Records from a collection
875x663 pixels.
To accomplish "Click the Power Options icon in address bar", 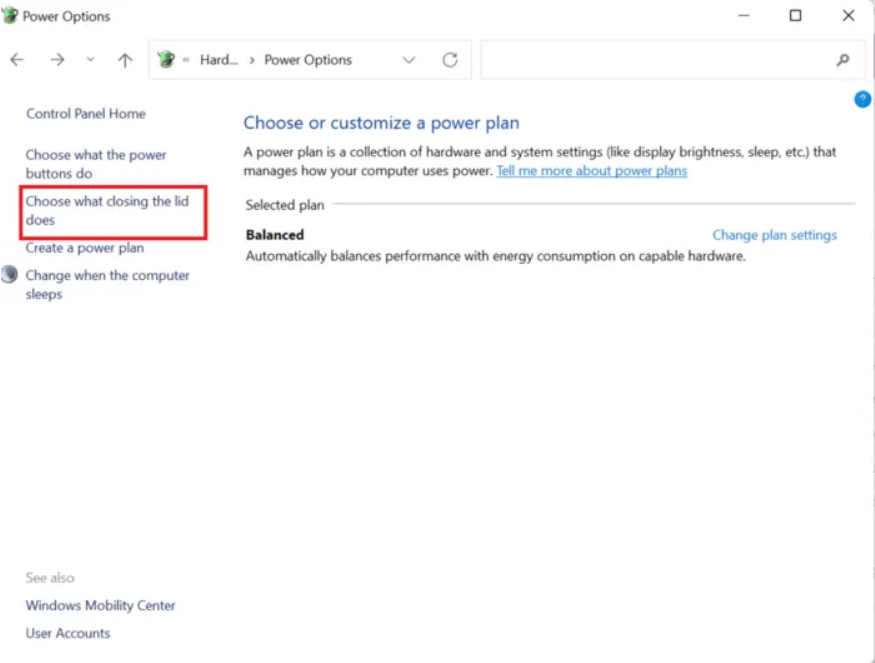I will [x=166, y=60].
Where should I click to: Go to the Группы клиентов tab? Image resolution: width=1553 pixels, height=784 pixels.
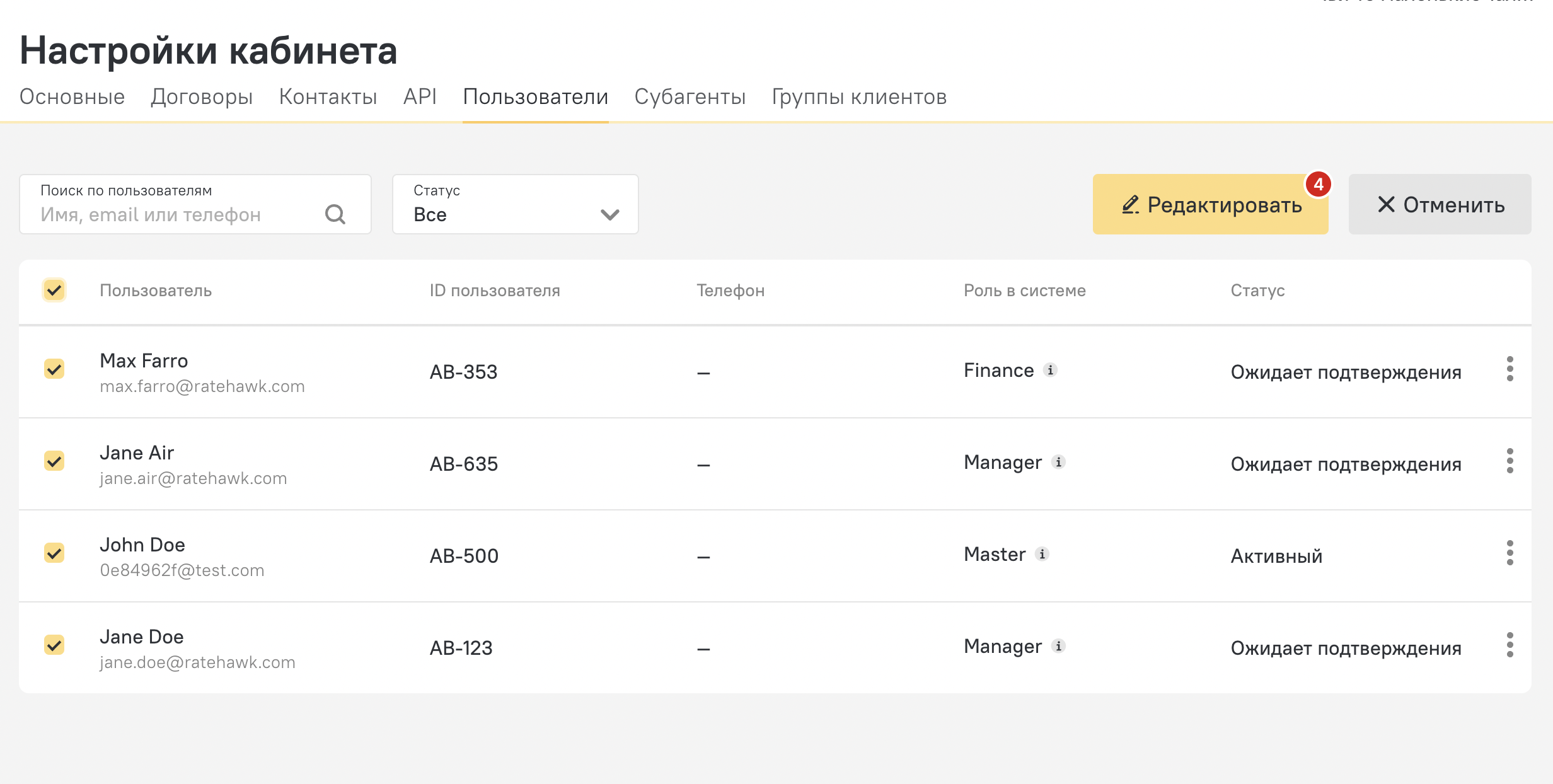[x=859, y=97]
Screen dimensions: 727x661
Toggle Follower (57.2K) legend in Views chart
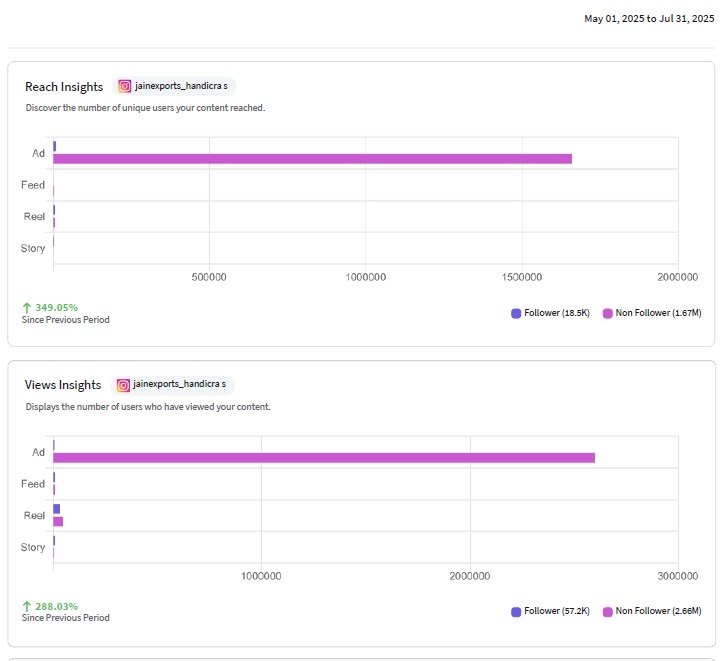[550, 611]
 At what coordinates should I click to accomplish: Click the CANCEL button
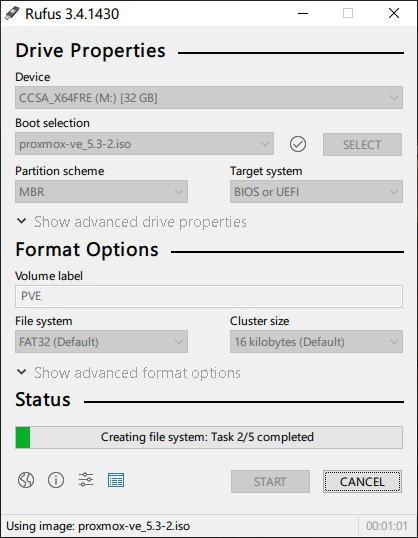tap(362, 482)
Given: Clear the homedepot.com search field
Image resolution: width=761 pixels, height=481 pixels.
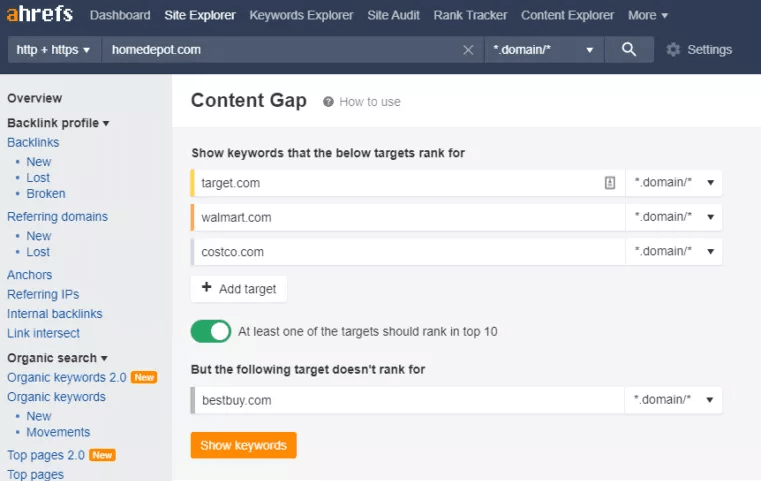Looking at the screenshot, I should tap(468, 50).
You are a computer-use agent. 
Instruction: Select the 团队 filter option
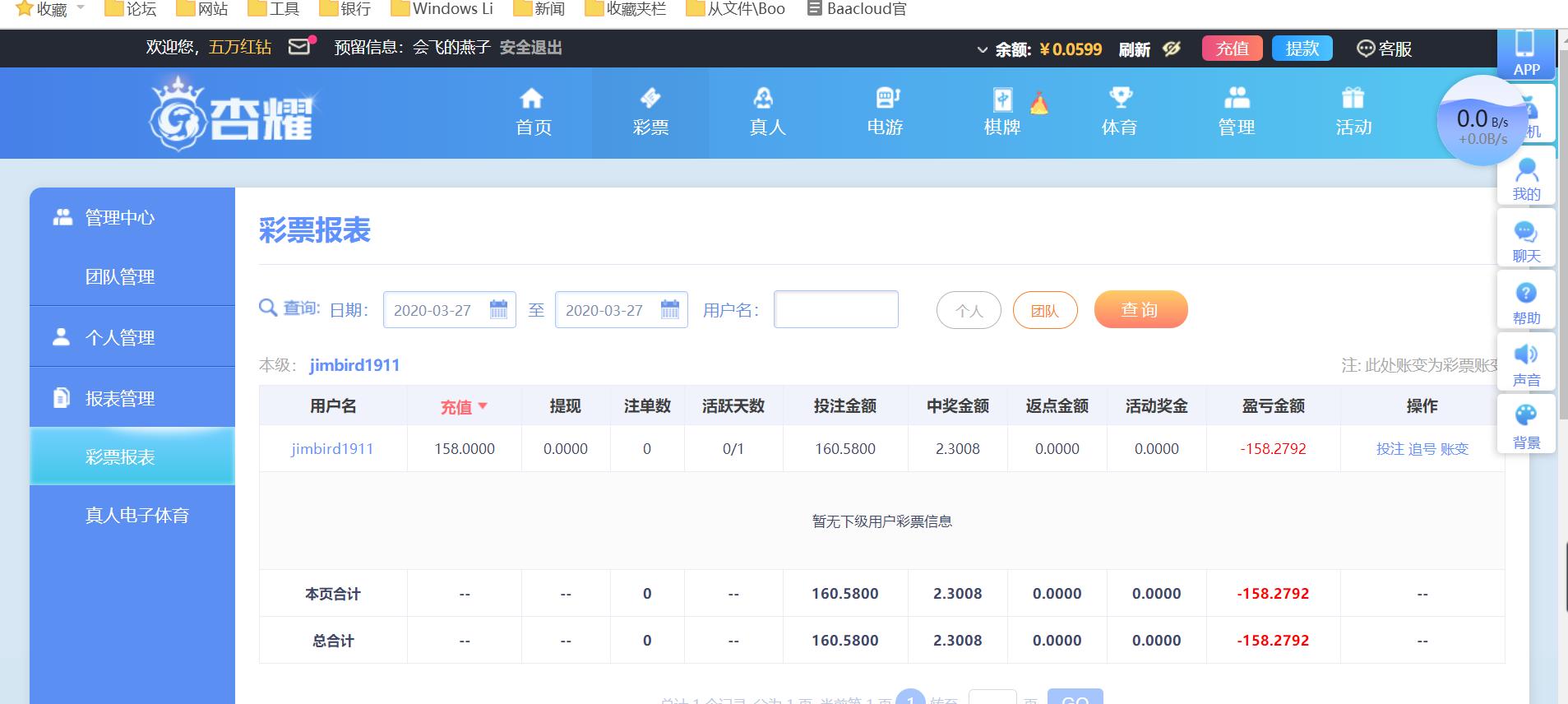pyautogui.click(x=1044, y=311)
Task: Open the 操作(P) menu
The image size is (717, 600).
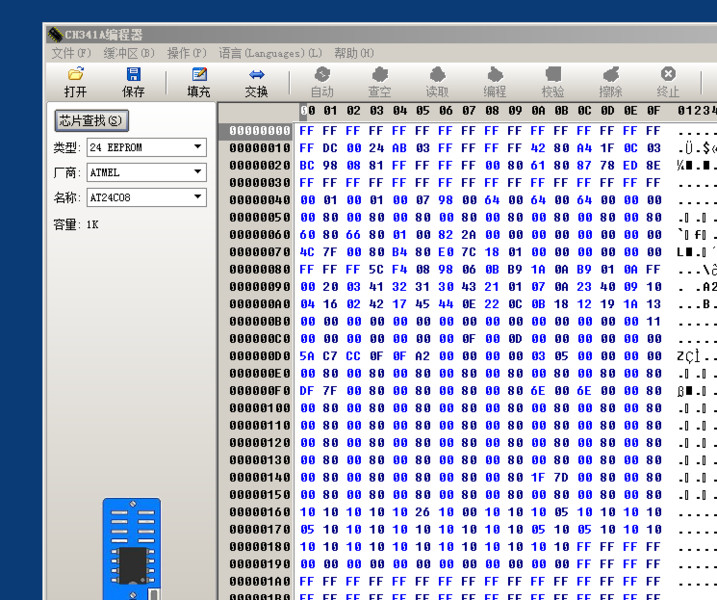Action: coord(186,53)
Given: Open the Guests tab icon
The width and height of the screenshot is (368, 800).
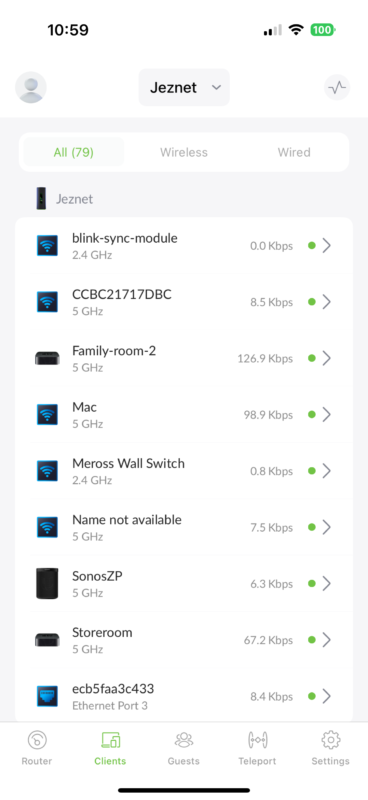Looking at the screenshot, I should point(184,739).
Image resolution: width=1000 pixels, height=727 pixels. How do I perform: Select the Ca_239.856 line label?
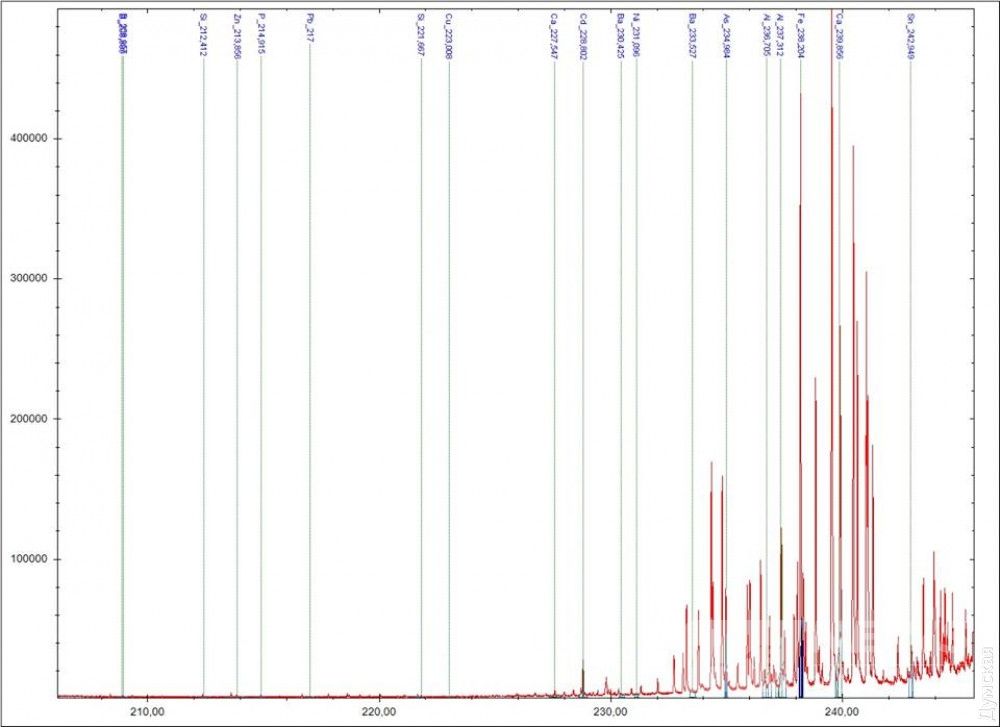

# REQUIRED WORK
Could you quote everything in the listing, from the line containing "Task: Open the 操作(P) menu" down to the end of the listing, leaving out the pictures?

# RESPONSE BELOW
Task: Open the 操作(P) menu
The image size is (717, 600).
Action: coord(186,53)
Given: Open the Guests tab icon
The width and height of the screenshot is (368, 800).
Looking at the screenshot, I should point(184,739).
Image resolution: width=1000 pixels, height=727 pixels. How do I perform: Select the Ca_239.856 line label?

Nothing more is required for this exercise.